What you should do: Starting at the line with "Where should I", copy each line through the last one below exactly as written, without any pictures.

Material provided:

:::::

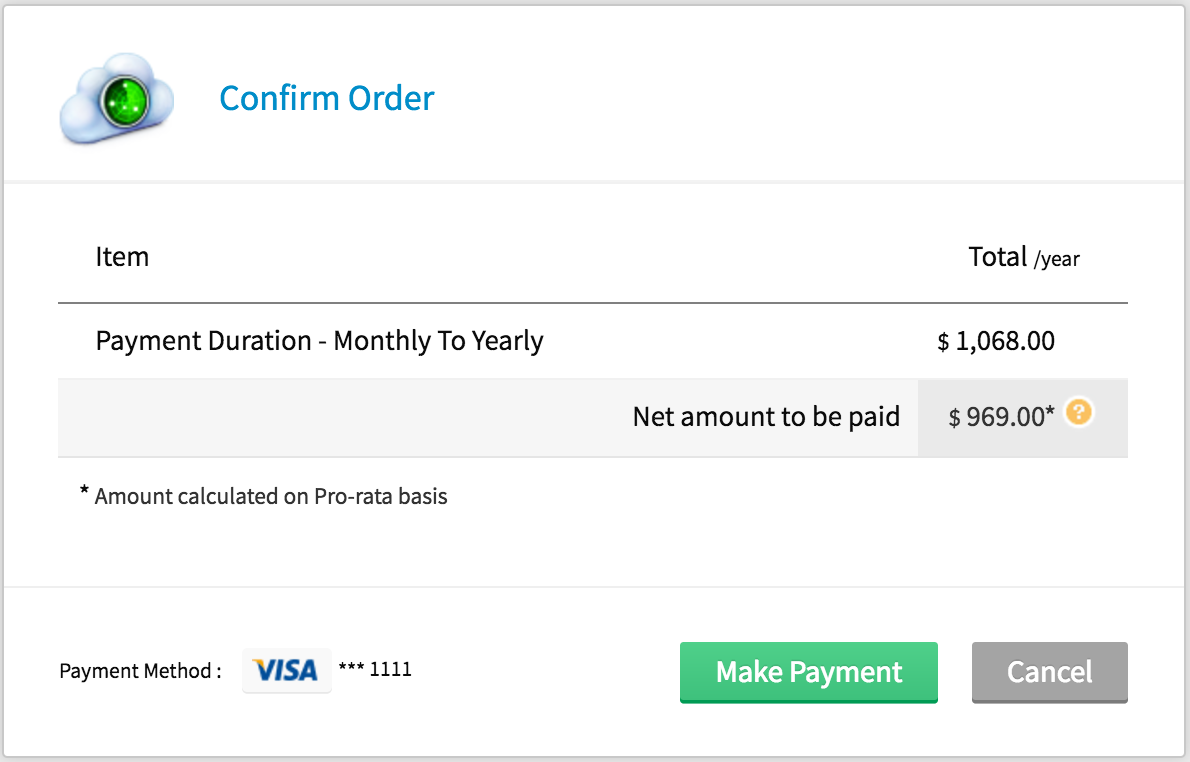This screenshot has width=1190, height=762.
Task: Select the Payment Duration - Monthly To Yearly row
Action: click(x=319, y=341)
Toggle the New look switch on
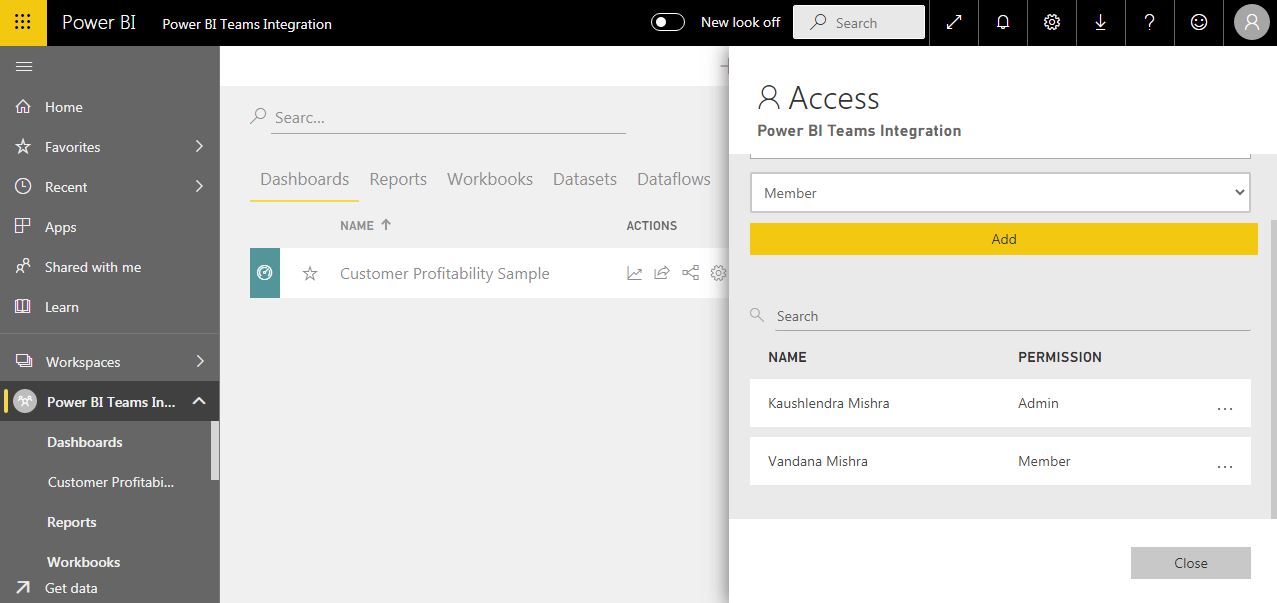 point(666,20)
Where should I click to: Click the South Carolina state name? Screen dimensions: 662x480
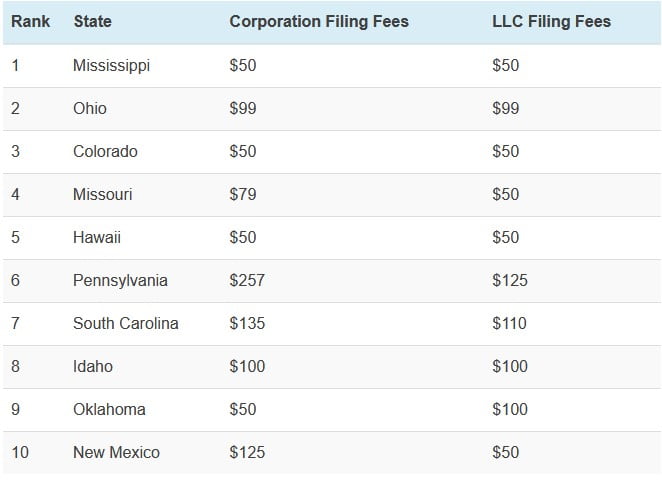pos(126,323)
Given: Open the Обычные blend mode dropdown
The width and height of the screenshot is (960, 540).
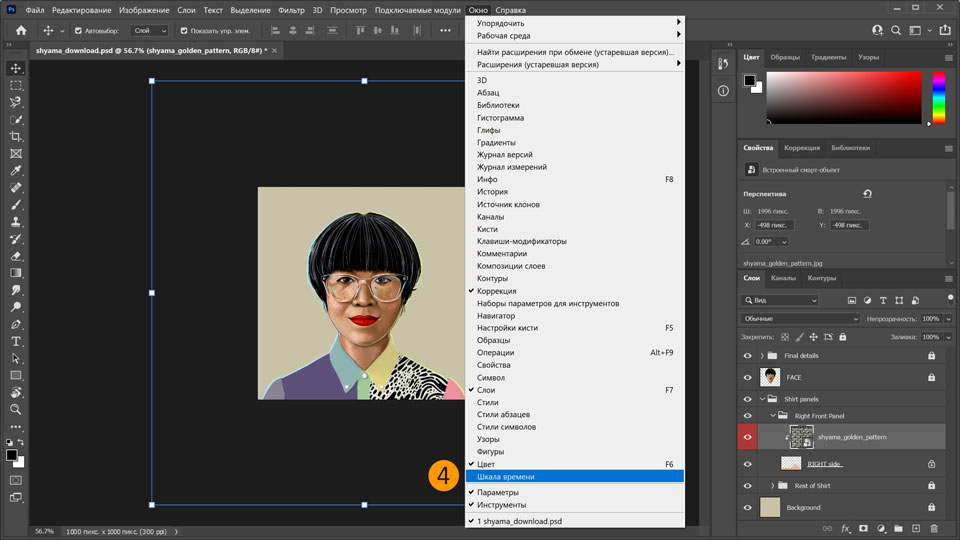Looking at the screenshot, I should 800,319.

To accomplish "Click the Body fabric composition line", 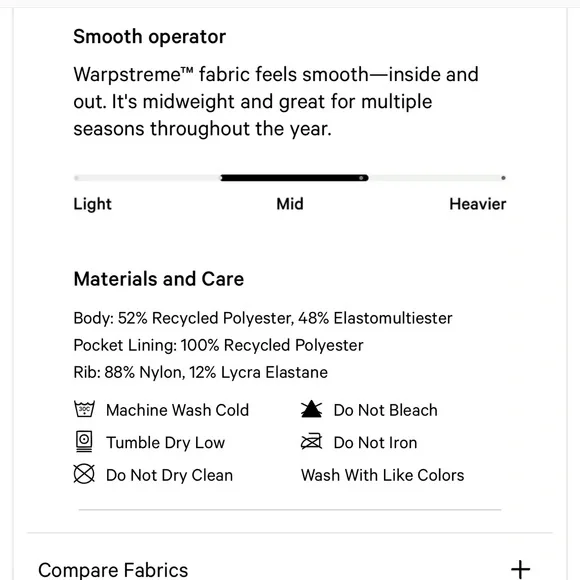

:::::

Exercise answer:
Where should I click to: Click the South Carolina state name? Screen dimensions: 662x480
pos(126,323)
Given: Open the Обычные blend mode dropdown
The width and height of the screenshot is (960, 540).
Looking at the screenshot, I should 800,319.

To accomplish "Click the Body fabric composition line", 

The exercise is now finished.